Saved data entries:
•••••

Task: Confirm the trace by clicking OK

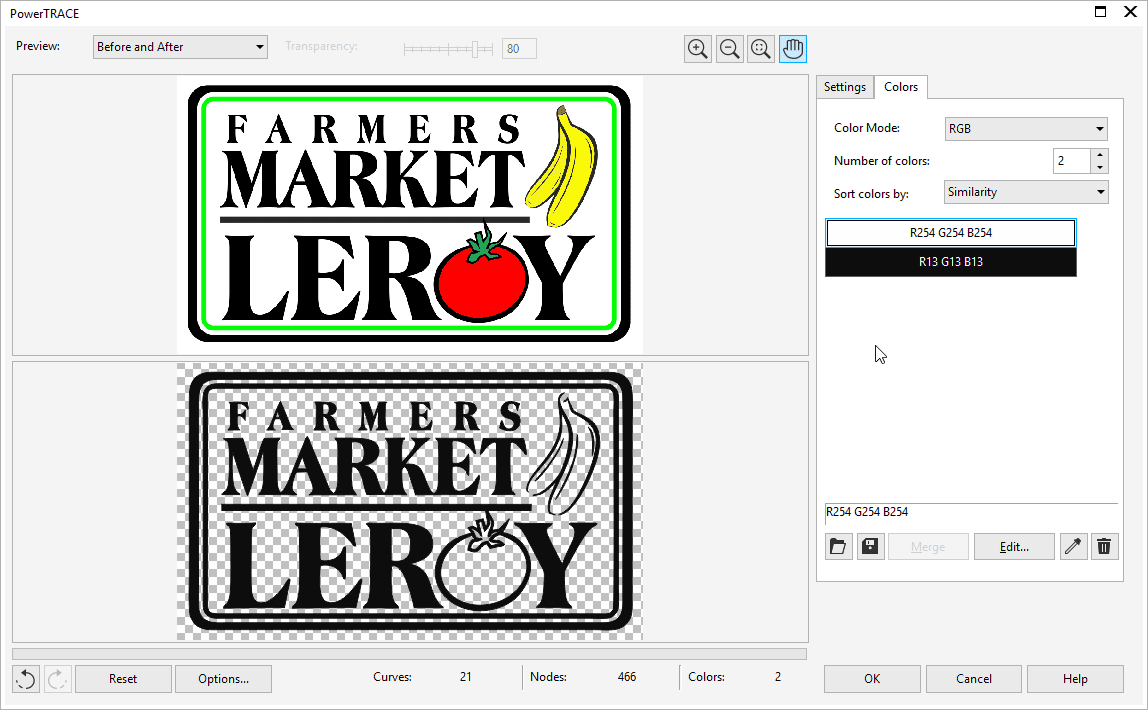Action: 871,678
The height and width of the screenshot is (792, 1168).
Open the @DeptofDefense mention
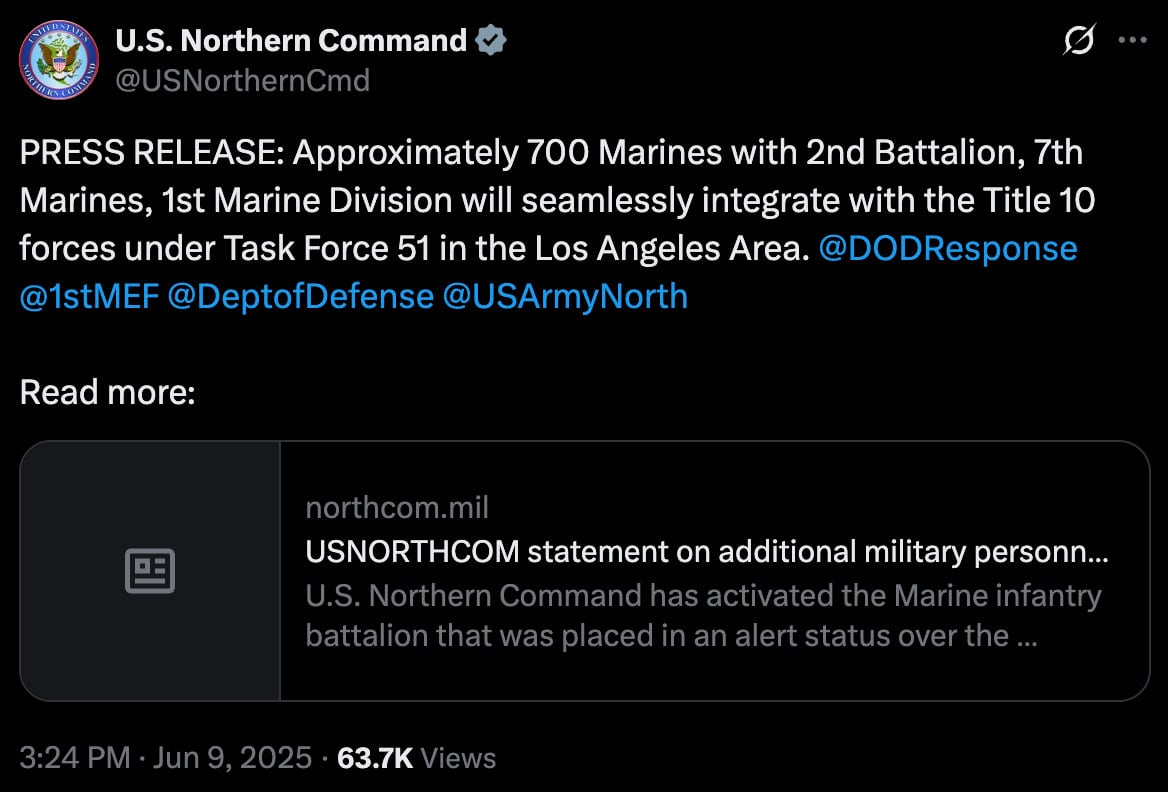[x=301, y=296]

•••••

**Problem:**
Whenever images occur above, omit them and retype each line exactly as it stands.

**Completed task:**
Task: Confirm the trace by clicking OK

Action: 871,678
The height and width of the screenshot is (792, 1168).
Open the @DeptofDefense mention
[x=301, y=296]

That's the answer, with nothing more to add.